- First tankōbon volume cover, featuring the title character
- Genre: Action; Comedy; Spy;
- Written by: Osamu Akimoto
- Published by: Shueisha
- Imprint: Jump Comics
- Magazine: Monthly Shōnen Jump (1985–2007); Jump Square (2017–2018); Jump SQ.Rise (2018–present);
- Original run: December 1985 – present
- Volumes: 15
- Anime and manga portal

= Mr. Clice =

Japanese manga series

Mr. Clice is a Japanese manga series written and illustrated by Osamu Akimoto. It was irregularly serialized in Shueisha's shōnen manga magazine Monthly Shōnen Jump from 1985 to 2007. It resumed publication in Jump Square (2017–2018) and Jump SQ.Rise (2018–present). An anime adaptation has been announced.

==Premise==
Jin Clice (繰巣 陣) is the top secret agent in Japan's National Special Operations Agency (国家特別工作機関). But after being mortally wounded on a mission, the agency transfers his brain/mind into the body of a recently deceased 20-year-old woman in order to keep him alive. Clice continues his job as a spy, embarking on dangerous missions all around the world, while dealing with the new issues he faces as a woman and hoping to eventually obtain a male body again. He often works with Alexander Bellamacchia (アレキサンダー・ベラマッチャ), the agency's Italian operative.

==Media==
===Manga===
Written and illustrated by Osamu Akimoto, Mr. Clice started in Shueisha's shōnen manga magazine Monthly Shōnen Jump in the December 1985 issue. It was irregularly serialized until June 6, 2007, when the magazine ceased publication. Shueisha collected its chapters in five tankōbon volumes, released from April 10, 1989, to May 1, 2003.

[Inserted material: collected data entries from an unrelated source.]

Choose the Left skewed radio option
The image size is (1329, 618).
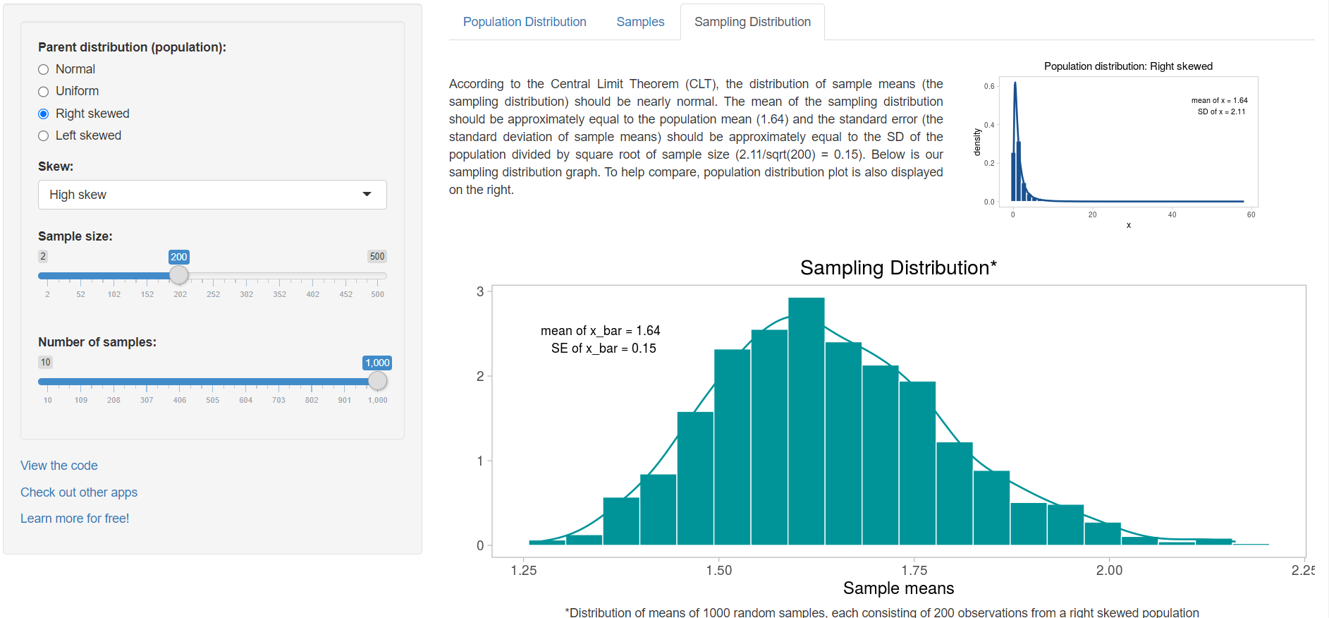tap(44, 136)
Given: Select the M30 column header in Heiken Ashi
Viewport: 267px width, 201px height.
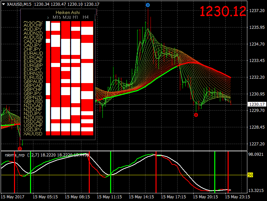Looking at the screenshot, I should click(x=67, y=17).
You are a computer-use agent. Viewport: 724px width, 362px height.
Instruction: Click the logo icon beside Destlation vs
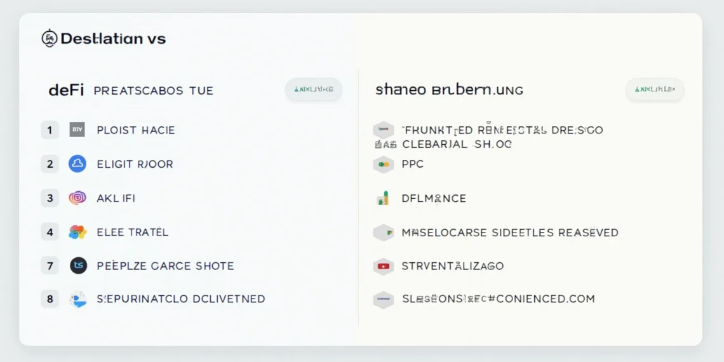49,39
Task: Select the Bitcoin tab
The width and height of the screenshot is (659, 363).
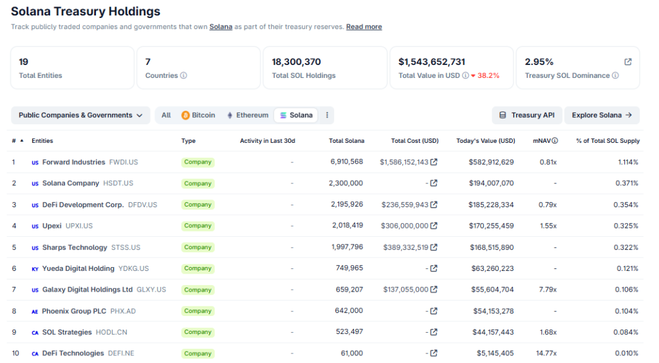Action: click(x=198, y=115)
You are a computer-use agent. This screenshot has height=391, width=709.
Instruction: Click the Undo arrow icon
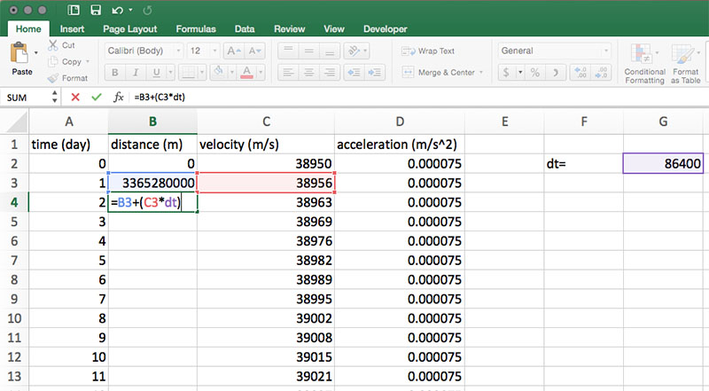click(x=118, y=11)
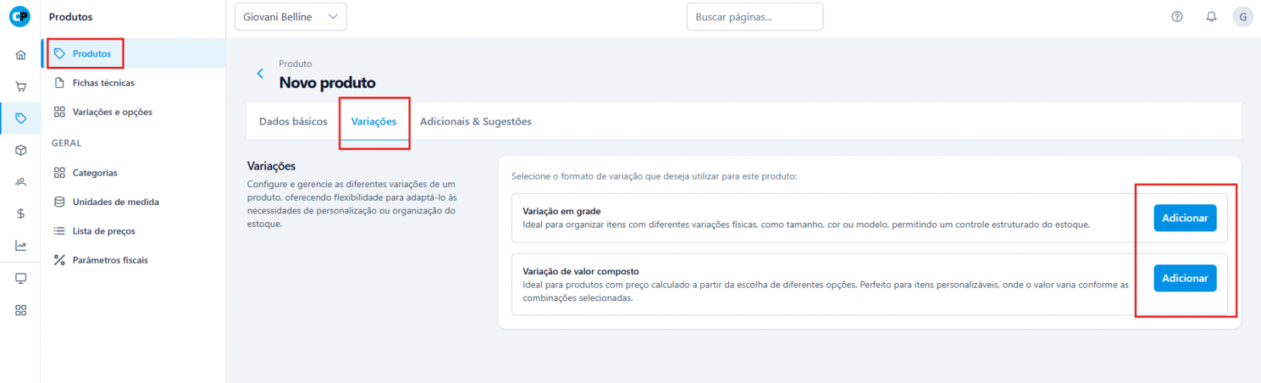Click the monitor icon in left rail
Screen dimensions: 1261x383
coord(21,279)
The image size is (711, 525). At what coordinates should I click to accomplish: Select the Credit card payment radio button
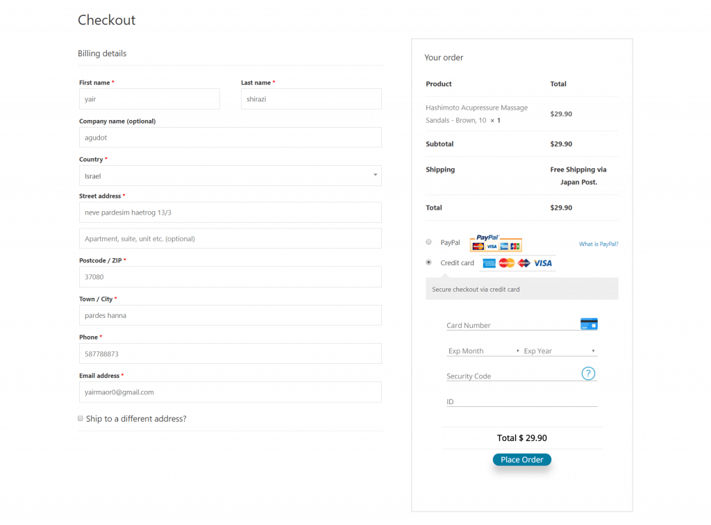(428, 263)
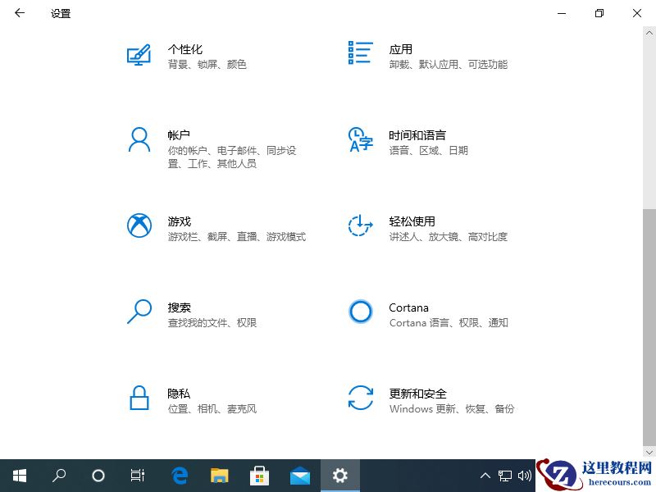Open Accounts via the person icon

[139, 141]
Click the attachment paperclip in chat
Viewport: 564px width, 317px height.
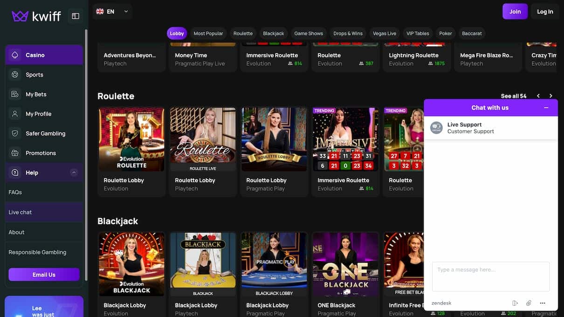click(x=529, y=303)
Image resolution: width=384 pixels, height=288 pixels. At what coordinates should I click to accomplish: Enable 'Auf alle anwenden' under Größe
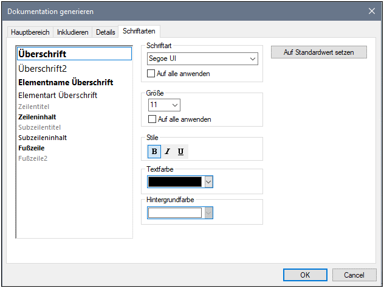coord(152,119)
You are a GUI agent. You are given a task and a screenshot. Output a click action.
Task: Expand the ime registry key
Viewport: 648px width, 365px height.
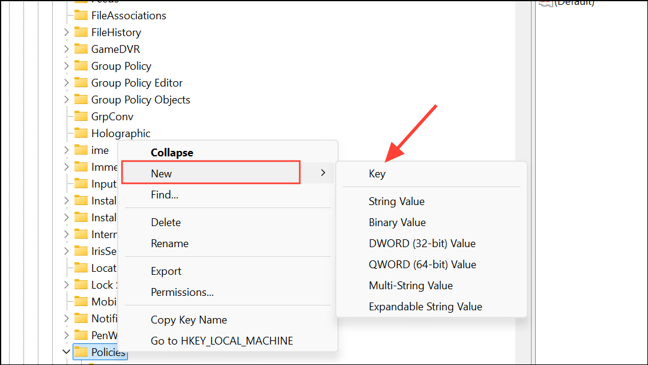point(66,150)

About nine years later, Akimoto resumed the series' publication in Jump Square, where it ran from February 3, 2017, to January 4, 2018. The series has continued in Jump SQ.Rise since April 16, 2018. Shueisha re-released the five first volumes in a new edition and released the sixth volume on November 2, 2017.

====Volumes====

| No. | Release date | ISBN |
|---|---|---|
| 1 | April 10, 1989 (1st ed.) November 2, 2017 (2nd ed.) | 978-4-08-871223-9 (1st ed.) 978-4-08-881271-7 (2nd ed.) |
| 2 | August 4, 1992 (1st ed.) November 2, 2017 (2nd ed.) | 978-4-08-871224-6 (1st ed.) 978-4-08-881272-4 (2nd ed.) |
| 3 | April 4, 2001 (1st ed.) November 2, 2017 (2nd ed.) | 978-4-08-873106-3 (1st ed.) 978-4-08-881273-1 (2nd ed.) |
| 4 | April 4, 2002 (1st ed.) November 2, 2017 (2nd ed.) | 978-4-08-873256-5 (1st ed.) 978-4-08-881274-8 (2nd ed.) |
| 5 | May 1, 2003 (1st ed.) November 2, 2017 (2nd ed.) | 978-4-08-873429-3 (1st ed.) 978-4-08-881275-5 (2nd ed.) |
| 6 | November 2, 2017 | 978-4-08-881276-2 |
| 7 | September 4, 2018 | 978-4-08-881611-1 |
| 8 | July 4, 2019 | 978-4-08-881888-7 |
| 9 | July 3, 2020 | 978-4-08-882357-7 |
| 10 | July 2, 2021 | 978-4-08-882721-6 |
| 11 | July 4, 2022 | 978-4-08-883186-2 |
| 12 | July 4, 2023 | 978-4-08-883572-3 |
| 13 | July 4, 2024 | 978-4-08-884090-1 |
| 14 | July 4, 2025 | 978-4-08-884574-6 |
| 15 | July 3, 2026 | 978-4-08-885080-1 |

===Anime===
In December 2025, at the Jump Festa '26 event, it was announced that the series will receive an anime adaptation.